Os dados dialogam com a atuação dos órgãos de fiscalização. Em 2024, mais de 2,1 mil trabalhadores foram retirados de situações análogas à escravidão em operações do Ministério do Trabalho. Desde 1995, quando o Estado brasileiro reconheceu oficialmente o problema, cerca de 65,6 mil pessoas já foram resgatadas em todo o território nacional.
As ações são conduzidas pelo Grupo Especial de Fiscalização Móvel, que reúne auditores-fiscais do trabalho, procuradores e forças de segurança, e atua principalmente a partir de denúncias encaminhadas pelos canais públicos.
A construção civil e o agronegócio concentram os maiores números de resgates.
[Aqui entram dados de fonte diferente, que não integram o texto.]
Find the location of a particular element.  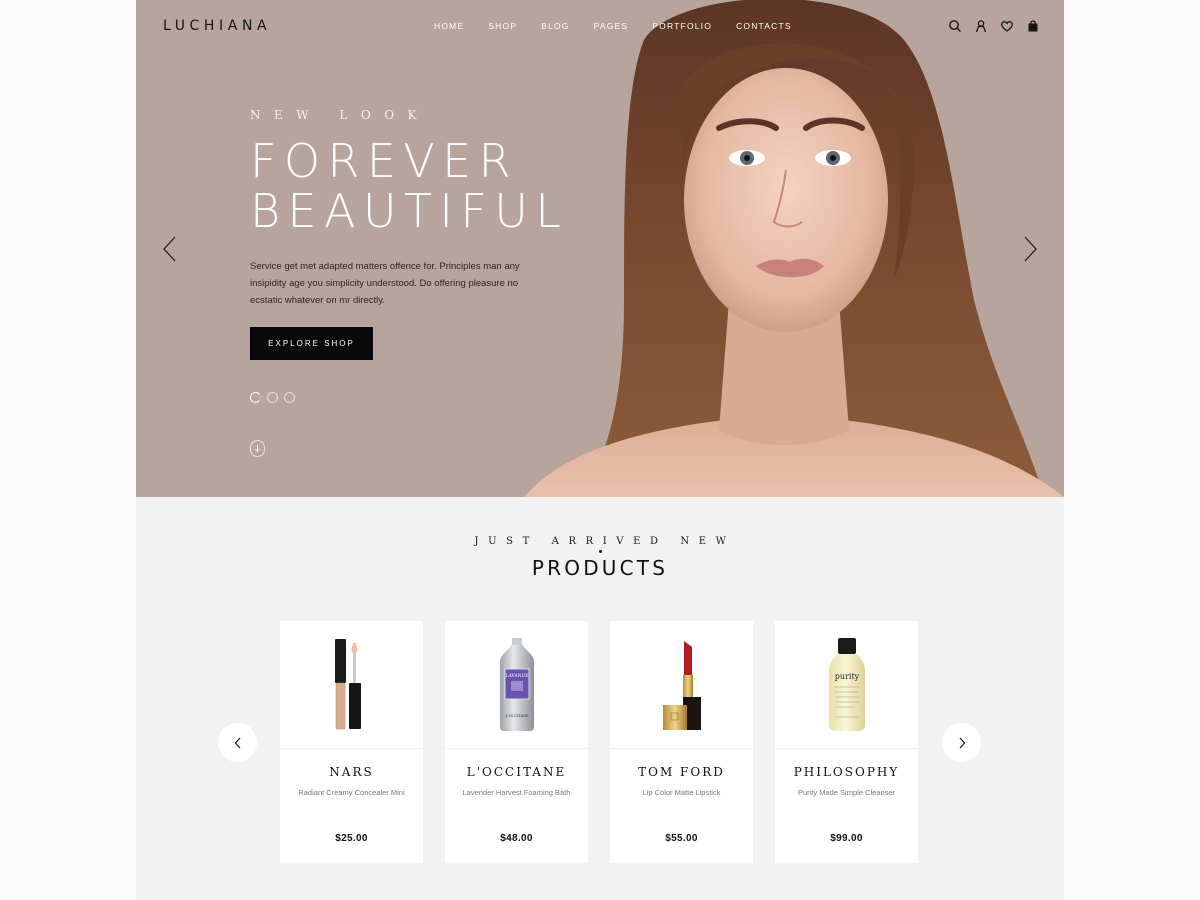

No último levantamento, obras de edifícios lideraram o ranking, seguidas por lavouras de café, cebola e hortaliças, além de serviços ligados à preparação de solo e colheita.
Uma mudança no perfil das ocorrências chama atenção das autoridades: quase um terço dos trabalhadores libertados em 2024 estava em áreas urbanas, o que indica a expansão do trabalho escravo para além das zonas rurais, onde o problema historicamente se concentrou.
Especialistas avaliam que o aumento das denúncias reflete, em parte, maior conscientização da sociedade e mais acesso aos canais de registro, mas ressaltam que o patamar elevado confirma que a exploração extrema do trabalho segue presente no cotidiano do país.